As the first step of generation of a G2H connector, the first headland pass is divided into segments by inserting points (red points in Figure 4a) between existing vertices based on a specified length ($l$), so that no segments are longer than this given threshold value. Additionally, a circle $C$ centred at gate E with radius t (t is set to $2*\mathrm{d}$, where d is the perpendicular distance of gate to the first headland pass) (Figure 4b) is created and only those headland pass points (black points in Figure 4c) within C are considered as an ending point of the G2H connector. Then, the shortest connection path (black curved path in Figure 4c) among all connection paths is generated (by implementing the Dubins method) between the gate, and the set of selected points within the circle C is selected as the G2H connector.

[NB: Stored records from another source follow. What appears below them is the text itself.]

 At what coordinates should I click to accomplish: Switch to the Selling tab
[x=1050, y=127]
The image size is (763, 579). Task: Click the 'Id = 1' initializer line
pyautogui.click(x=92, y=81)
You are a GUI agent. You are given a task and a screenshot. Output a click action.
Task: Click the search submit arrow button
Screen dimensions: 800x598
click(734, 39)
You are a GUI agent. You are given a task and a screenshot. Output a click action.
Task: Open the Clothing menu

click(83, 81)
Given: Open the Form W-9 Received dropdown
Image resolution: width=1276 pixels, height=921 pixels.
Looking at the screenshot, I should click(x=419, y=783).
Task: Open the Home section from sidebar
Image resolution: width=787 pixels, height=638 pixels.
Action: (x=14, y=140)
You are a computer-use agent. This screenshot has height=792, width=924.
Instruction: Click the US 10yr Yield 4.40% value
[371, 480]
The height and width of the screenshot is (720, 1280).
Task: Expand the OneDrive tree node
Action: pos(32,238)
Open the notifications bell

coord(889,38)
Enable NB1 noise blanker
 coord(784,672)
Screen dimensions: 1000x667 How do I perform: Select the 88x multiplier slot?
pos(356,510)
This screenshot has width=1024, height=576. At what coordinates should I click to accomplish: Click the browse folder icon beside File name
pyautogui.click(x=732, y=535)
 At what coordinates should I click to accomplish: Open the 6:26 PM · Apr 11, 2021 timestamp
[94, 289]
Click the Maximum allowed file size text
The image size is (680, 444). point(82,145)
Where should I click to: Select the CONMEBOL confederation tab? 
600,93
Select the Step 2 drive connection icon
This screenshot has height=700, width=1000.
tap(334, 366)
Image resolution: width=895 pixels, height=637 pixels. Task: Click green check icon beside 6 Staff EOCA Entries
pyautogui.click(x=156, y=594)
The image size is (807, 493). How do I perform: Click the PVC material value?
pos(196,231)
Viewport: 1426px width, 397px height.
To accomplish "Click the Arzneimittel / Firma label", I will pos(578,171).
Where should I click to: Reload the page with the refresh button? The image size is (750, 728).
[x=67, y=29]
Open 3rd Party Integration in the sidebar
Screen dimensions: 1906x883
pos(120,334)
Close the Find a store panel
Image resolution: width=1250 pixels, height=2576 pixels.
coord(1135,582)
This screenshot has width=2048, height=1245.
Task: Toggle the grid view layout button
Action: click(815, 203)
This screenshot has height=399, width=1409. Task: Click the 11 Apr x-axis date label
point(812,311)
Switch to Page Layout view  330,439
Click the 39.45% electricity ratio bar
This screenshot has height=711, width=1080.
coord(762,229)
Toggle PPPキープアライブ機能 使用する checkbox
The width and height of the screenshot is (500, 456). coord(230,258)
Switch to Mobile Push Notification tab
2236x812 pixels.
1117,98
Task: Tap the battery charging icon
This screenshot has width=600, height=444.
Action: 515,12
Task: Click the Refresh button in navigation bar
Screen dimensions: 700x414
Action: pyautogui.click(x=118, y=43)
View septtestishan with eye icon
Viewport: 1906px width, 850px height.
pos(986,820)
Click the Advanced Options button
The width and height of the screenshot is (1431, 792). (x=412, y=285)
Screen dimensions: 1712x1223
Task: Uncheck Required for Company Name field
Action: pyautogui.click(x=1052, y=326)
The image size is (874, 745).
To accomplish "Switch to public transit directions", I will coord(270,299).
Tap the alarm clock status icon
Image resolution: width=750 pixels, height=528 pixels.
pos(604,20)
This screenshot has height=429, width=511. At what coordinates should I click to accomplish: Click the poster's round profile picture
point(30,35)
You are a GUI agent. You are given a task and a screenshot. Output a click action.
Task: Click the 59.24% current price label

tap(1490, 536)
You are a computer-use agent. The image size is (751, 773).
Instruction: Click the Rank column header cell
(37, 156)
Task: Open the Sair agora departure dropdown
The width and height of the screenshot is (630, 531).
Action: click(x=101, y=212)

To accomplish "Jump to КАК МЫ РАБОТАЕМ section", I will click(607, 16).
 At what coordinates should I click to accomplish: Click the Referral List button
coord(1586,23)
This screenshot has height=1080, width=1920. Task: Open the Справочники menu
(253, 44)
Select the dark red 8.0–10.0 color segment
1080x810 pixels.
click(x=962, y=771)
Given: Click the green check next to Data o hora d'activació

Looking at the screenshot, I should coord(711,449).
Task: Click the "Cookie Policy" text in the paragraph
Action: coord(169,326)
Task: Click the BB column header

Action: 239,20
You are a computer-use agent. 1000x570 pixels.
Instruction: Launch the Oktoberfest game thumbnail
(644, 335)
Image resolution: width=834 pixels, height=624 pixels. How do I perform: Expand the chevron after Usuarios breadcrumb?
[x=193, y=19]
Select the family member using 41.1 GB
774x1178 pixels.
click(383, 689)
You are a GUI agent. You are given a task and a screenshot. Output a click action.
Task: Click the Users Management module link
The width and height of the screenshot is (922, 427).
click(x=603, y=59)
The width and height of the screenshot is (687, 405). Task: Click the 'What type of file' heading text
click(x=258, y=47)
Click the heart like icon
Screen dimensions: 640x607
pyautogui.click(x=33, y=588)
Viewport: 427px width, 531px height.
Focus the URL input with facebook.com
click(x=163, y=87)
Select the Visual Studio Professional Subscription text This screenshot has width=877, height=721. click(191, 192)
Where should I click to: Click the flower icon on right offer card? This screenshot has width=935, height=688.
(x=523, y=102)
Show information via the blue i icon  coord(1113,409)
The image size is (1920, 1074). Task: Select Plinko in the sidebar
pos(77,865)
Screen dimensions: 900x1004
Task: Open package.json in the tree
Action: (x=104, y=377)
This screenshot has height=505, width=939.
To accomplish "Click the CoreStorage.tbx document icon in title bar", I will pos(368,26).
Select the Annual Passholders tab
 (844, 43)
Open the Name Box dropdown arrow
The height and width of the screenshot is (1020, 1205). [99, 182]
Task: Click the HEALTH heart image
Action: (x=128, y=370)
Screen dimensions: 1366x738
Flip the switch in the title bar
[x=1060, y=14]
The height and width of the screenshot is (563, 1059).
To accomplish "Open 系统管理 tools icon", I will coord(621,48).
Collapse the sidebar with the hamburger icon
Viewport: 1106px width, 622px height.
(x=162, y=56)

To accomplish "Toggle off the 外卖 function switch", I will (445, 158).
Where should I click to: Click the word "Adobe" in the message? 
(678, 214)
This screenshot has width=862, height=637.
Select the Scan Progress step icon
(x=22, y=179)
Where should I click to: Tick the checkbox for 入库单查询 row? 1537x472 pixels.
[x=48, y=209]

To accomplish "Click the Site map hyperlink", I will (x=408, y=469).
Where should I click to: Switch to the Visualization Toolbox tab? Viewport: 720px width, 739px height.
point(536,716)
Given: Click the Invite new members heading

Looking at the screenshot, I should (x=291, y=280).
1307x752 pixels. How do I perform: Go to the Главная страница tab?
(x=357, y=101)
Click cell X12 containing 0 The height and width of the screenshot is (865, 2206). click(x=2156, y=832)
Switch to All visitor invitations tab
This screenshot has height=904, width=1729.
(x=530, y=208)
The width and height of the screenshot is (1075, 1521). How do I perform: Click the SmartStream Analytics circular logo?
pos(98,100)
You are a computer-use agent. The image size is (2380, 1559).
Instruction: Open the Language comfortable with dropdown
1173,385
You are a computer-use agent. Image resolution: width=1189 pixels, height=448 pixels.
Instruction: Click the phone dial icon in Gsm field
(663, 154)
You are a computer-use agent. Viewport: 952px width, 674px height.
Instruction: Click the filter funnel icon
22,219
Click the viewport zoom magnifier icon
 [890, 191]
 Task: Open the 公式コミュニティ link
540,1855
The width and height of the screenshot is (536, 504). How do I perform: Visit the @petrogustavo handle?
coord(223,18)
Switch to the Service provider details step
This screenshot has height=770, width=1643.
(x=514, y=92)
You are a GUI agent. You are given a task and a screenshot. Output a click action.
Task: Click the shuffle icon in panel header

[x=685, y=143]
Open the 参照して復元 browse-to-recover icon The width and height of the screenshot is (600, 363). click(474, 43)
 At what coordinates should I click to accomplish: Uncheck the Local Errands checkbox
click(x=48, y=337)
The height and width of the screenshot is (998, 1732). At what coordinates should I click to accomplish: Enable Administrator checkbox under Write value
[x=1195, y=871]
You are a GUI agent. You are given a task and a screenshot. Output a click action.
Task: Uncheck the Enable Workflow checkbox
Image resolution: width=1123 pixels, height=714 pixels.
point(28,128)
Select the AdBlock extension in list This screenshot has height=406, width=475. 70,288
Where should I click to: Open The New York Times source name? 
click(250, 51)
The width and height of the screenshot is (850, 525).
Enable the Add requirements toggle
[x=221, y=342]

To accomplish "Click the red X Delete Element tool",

Figure 4. Illustration of procedures of generating gate to headland connector: (a) densify headland pass based on given length ($\mathrm{l}$); (b) generate a circle centered at gate $\mathrm{E}$ with radius $\mathrm{t}$; (c) generated $\mathrm{G}2\mathrm{H}$ connector.

To generate H2H and T2H connectors, the same procedure for generation of a connector G2H is implemented. The circle C is centred at the ending point of a G2H connector, and at the end of a track, for generation of a H2H and a T2H connector, respectively. Figure 5a,b illustrates the generated H2H and T2H connectors, respectively.

Figure 5. (a) The H2H connector (blue path), (b) the T2H connector (black path).

Regarding the generation of T2T connectors, only the connectors that are not crossing the field body area are generated. Figure 6 illustrates all the possible T2T connectors (red paths) from a track end to all other tracks’ ends inside the headland area.

Figure 6. An illustrative example of track-to-track connectors (red curved paths) from one track end to all other tracks’ end.

2.2.3. Continuous Path Generation

With the above-mentioned fixed entities and connectors, a complete path can be generated to cover the entire field according to a specified fieldwork pattern (Figure 7a). Then, the problem of generation a path for field coverage is equivalent to the problem of traversing the undirected, weighted graph (Figure 7b) $\mathrm{G}=\left(\mathrm{V},\mathrm{E}\right)$, where $\mathrm{V}=\left\{{\mathrm{v}}_0,{\mathrm{v}}_1,\dots ,{\mathrm{v}}_{\mathrm{n},}\right\},\mathrm{n}\in \mathrm{Z}$, is the set of vertices consisting of all ending points of fixed entities and the connectors, with ${\mathrm{v}}_0$ representing the gate, and $\mathrm{E}=\left\{\mathrm{e}=\{{\mathrm{v}}_{\mathrm{i}},{\mathrm{v}}_{\mathrm{j}}\right\},\dots \},{\mathrm{v}}_{\mathrm{i}},{\mathrm{v}}_{\mathrm{j}}\in \mathrm{V}$, is the set of topological edges representing the fixed entities and connectors. Each edge $\mathrm{e}=\{{\mathrm{v}}_{\mathrm{i}},{\mathrm{v}}_{\mathrm{j}}\},\mathrm{i}\ne \mathrm{j}$ is characterized by its type $\mathrm{g}\in \left\{\mathrm{G}2\mathrm{H},\mathrm{H}2\mathrm{H},\mathrm{T}2\mathrm{H},\mathrm{T}2\mathrm{H},\mathrm{H},\mathrm{T}\right\}$, and its length that equals to the actual length of the corresponding edge of the fixed entities or connectors. In the undirected graph, all edges can be traversed from both directions in the form of sequence $\left[\mathrm{s},\mathrm{t}\right]$ when $\mathrm{m}=1$ or $\left[\mathrm{t},\mathrm{s}\right]$ when $\mathrm{m}=-1$.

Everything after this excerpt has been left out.